- INFORMATION PROVIDED -
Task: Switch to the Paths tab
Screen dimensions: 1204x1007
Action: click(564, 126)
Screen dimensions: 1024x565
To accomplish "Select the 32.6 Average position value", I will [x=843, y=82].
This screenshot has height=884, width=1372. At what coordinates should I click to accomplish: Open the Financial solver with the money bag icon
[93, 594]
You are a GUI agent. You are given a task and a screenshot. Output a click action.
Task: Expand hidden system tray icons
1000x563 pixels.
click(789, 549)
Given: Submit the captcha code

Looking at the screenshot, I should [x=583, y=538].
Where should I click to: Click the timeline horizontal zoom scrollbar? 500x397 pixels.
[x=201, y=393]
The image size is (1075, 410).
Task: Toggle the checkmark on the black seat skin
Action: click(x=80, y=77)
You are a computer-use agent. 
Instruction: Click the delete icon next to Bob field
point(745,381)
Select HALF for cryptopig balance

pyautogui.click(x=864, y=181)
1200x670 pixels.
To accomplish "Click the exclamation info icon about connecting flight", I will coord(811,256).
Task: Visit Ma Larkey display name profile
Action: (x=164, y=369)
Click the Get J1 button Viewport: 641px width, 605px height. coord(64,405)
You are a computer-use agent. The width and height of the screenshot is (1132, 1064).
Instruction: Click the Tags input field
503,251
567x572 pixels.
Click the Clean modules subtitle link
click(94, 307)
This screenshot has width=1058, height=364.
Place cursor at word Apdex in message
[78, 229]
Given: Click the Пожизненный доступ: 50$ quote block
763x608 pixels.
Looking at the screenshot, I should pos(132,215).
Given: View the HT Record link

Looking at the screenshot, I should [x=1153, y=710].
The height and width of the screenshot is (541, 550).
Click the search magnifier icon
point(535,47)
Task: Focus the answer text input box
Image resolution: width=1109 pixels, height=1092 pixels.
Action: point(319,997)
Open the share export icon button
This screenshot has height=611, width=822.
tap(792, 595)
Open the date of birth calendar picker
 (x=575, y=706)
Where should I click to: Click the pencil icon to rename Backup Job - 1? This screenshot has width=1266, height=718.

- WORK TASK -
Wherever the string "button" is found in the entries, copy the line it sits in.

- RESPONSE TO THE EXERCISE -
Click the Get J1 button Viewport: 641px width, 605px height. coord(64,405)
Open the share export icon button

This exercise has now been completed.